#### TASK MATERIAL

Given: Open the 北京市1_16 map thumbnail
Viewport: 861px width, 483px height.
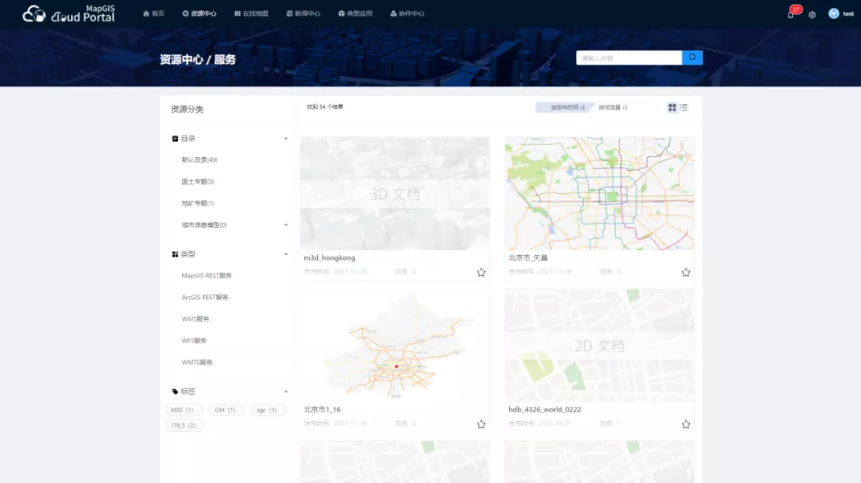Looking at the screenshot, I should coord(395,345).
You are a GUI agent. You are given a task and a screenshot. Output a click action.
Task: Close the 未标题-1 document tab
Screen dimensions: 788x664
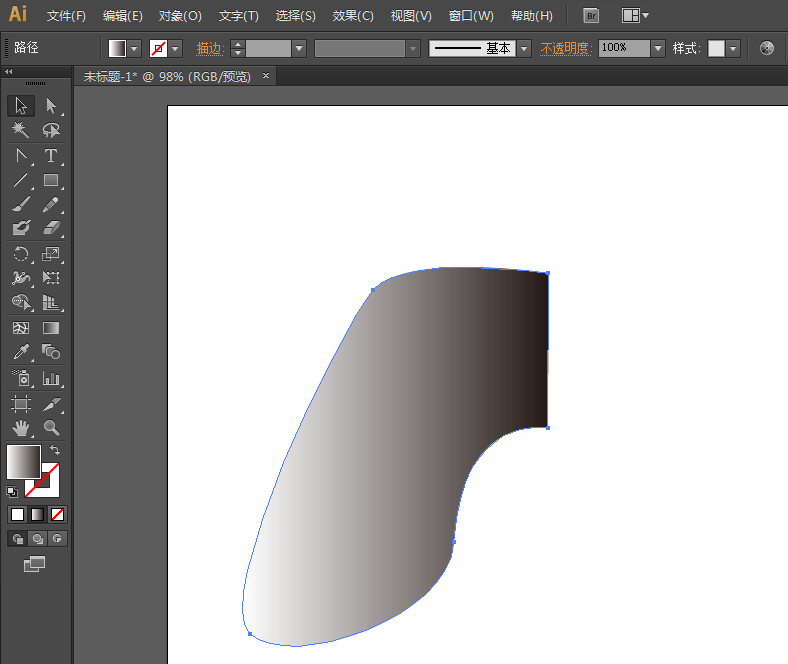[x=264, y=76]
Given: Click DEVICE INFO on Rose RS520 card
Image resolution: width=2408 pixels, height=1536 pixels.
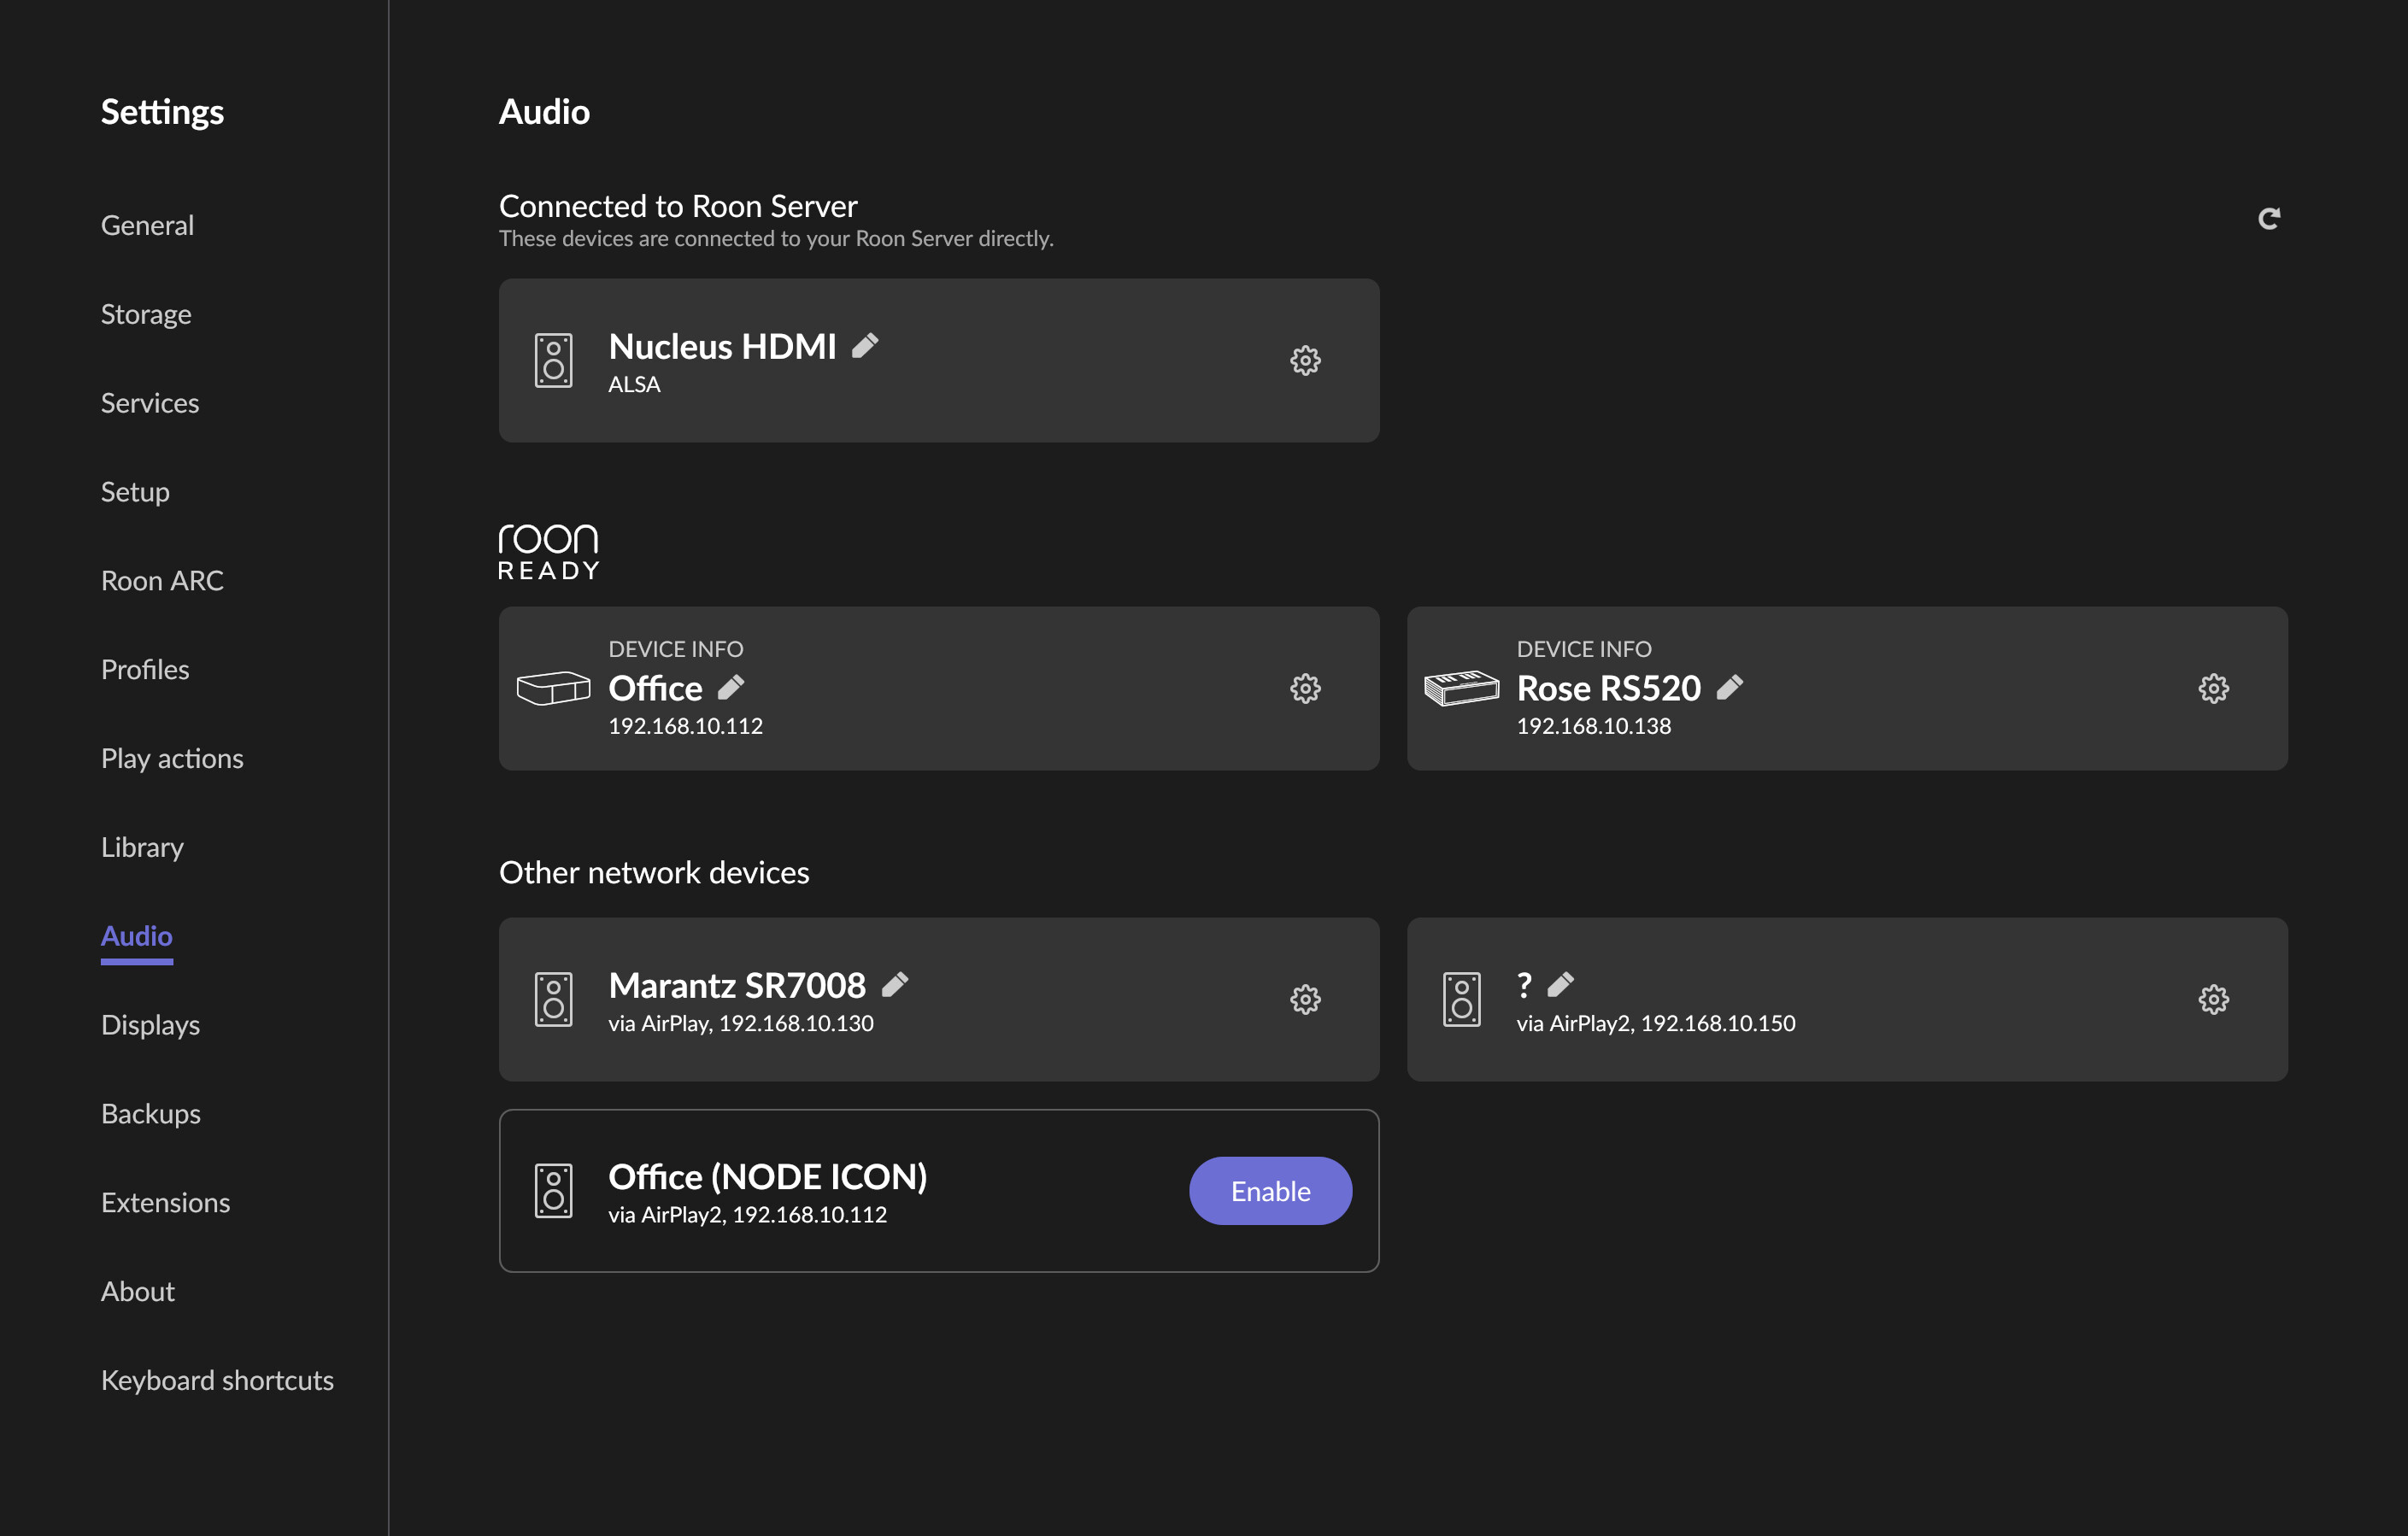Looking at the screenshot, I should click(x=1583, y=649).
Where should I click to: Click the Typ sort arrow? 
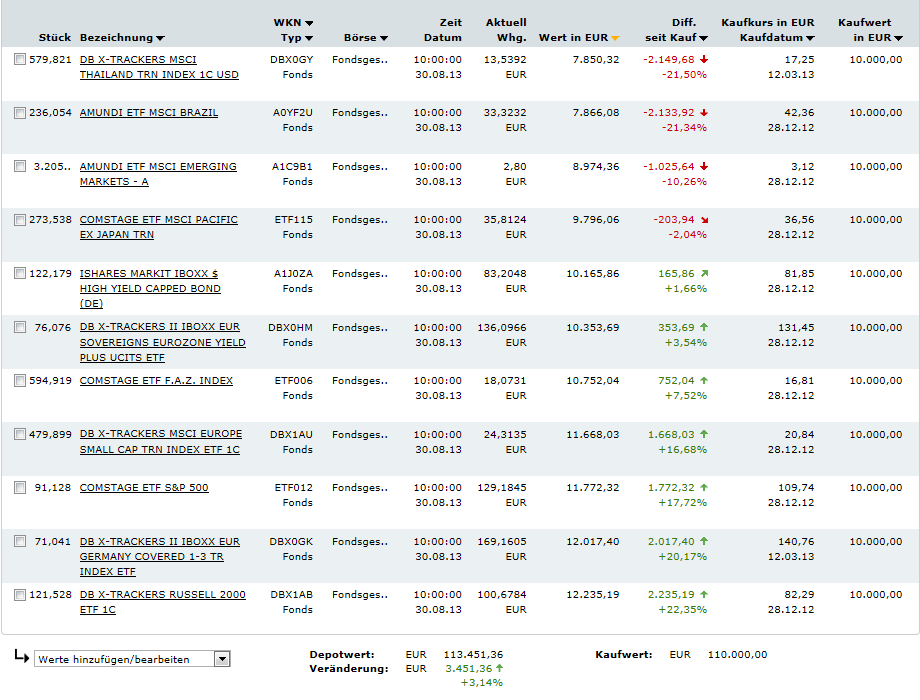(x=308, y=38)
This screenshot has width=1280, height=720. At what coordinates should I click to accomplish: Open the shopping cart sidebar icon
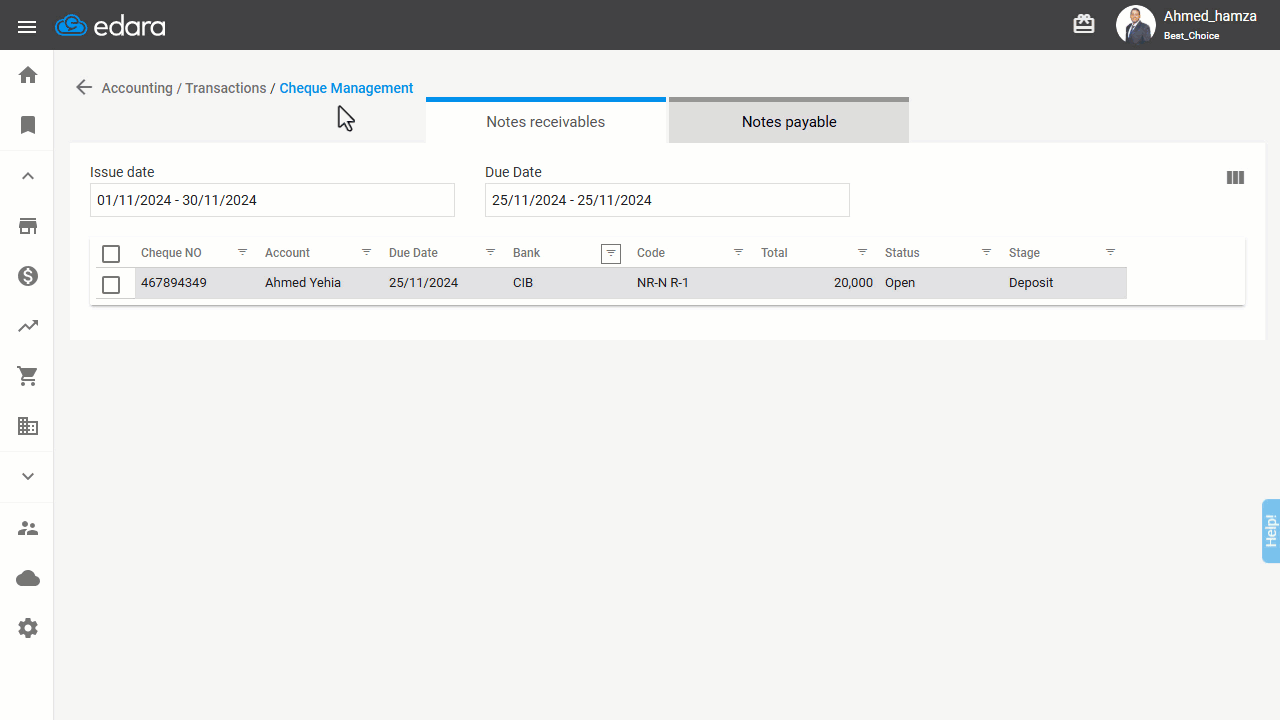(28, 376)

########

WORK TASK
Transcribe only the lines between the line containing "This screenshot has" and the final line of the listing, inclusive, exactly as they appear; no pictures are to be included.

COMPLETED TASK
This screenshot has width=1280, height=720. At what coordinates should I click to accomplish: Open the shopping cart sidebar icon
(28, 376)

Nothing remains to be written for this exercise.